REQUIRED WORK —
• a. In the passage on the Armenian Genocide, by how much had the number of Armenians in what would become Turkey been reduced by the end of the First World War?
• b. Transcribe the passage on the Armenian Genocide between "As it lost territory" and "lead to genocide.", inclusive.

PASSAGE GIVEN —
--- --- ---
Starting in early 1915, the Ottoman Turks began deporting and killing hundreds of thousands of Armenians in the first major genocide of the twentieth century. By the end of the First World War, the number of Armenians in what would become Turkey had been reduced by ninety percent—more than a million people. A century later, the Armenian Genocide remains controversial but relatively unknown, overshadowed by later slaughters and the chasm separating Turkish and Armenian versions of events. In this definitive narrative history, Ronald Suny cuts through nationalist myths, propaganda, and denial to provide an unmatched account of when, how, and why the atrocities of 1915–16 were committed.

As it lost territory during the war, the Ottoman Empire was becoming a more homogenous Turkic-Muslim state, but it still contained large non-Muslim communities, including the Christian Armenians. The Young Turk leaders of the empire believed that the Armenians were internal enemies secretly allied to Russia and plotting to win an independent state. Suny shows that the great majority of Armenians were in truth loyal subjects who wanted to remain in the empire. But the Young Turks, steeped in imperial anxiety and anti-Armenian bias, became convinced that the survival of the state depended on the elimination of the Armenians. Suny is the first to explore the psychological factors as well as the international and domestic events that helped lead to genocide.
--- --- ---
ENTRIES SHOWN —
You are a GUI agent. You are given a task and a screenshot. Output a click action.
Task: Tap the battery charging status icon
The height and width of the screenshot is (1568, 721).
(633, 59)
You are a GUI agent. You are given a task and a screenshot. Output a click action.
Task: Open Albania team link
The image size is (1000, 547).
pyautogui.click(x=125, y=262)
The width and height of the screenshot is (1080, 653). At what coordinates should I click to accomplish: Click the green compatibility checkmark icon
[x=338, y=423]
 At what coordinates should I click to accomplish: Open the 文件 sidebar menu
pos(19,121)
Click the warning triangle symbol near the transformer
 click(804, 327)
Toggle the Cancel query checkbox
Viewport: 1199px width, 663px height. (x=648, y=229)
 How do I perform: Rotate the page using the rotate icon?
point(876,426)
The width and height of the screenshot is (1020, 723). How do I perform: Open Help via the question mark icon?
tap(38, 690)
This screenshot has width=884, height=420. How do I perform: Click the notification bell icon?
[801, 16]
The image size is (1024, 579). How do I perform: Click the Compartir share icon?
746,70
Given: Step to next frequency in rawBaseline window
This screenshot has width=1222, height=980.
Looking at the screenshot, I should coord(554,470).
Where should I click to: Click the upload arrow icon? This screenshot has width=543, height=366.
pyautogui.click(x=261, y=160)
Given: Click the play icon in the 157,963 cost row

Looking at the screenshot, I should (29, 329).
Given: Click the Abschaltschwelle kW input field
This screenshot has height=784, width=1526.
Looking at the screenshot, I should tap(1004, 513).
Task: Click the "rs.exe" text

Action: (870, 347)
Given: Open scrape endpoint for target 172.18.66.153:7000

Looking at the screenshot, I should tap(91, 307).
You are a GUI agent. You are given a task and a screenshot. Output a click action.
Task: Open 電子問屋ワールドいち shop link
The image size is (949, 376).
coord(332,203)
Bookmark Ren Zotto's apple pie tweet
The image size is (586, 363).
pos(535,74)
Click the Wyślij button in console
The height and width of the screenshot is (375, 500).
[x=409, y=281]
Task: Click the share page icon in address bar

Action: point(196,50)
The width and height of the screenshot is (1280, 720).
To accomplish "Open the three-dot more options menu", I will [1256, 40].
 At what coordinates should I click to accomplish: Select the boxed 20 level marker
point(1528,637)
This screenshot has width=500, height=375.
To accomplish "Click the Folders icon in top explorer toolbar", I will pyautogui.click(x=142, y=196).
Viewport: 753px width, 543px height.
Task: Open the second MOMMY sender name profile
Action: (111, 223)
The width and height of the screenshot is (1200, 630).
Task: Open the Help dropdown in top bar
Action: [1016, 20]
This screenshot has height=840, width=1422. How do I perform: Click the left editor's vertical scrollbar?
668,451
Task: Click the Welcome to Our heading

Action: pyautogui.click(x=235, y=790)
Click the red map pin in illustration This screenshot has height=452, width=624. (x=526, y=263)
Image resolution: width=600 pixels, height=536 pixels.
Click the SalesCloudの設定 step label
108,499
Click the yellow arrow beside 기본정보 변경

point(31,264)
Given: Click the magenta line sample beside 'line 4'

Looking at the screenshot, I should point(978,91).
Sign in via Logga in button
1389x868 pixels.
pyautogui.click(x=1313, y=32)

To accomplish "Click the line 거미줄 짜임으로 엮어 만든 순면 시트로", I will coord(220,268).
--- --- ---
SOLUTIONS BY TASK —
• a. By ninety percent, more than a million people.

• b.
As it lost territory during the war, the Ottoman Empire was becoming a more homogenous Turkic-Muslim state, but it still contained large non-Muslim communities, including the Christian Armenians. The Young Turk leaders of the empire believed that the Armenians were internal enemies secretly allied to Russia and plotting to win an independent state. Suny shows that the great majority of Armenians were in truth loyal subjects who wanted to remain in the empire. But the Young Turks, steeped in imperial anxiety and anti-Armenian bias, became convinced that the survival of the state depended on the elimination of the Armenians. Suny is the first to explore the psychological factors as well as the international and domestic events that helped lead to genocide.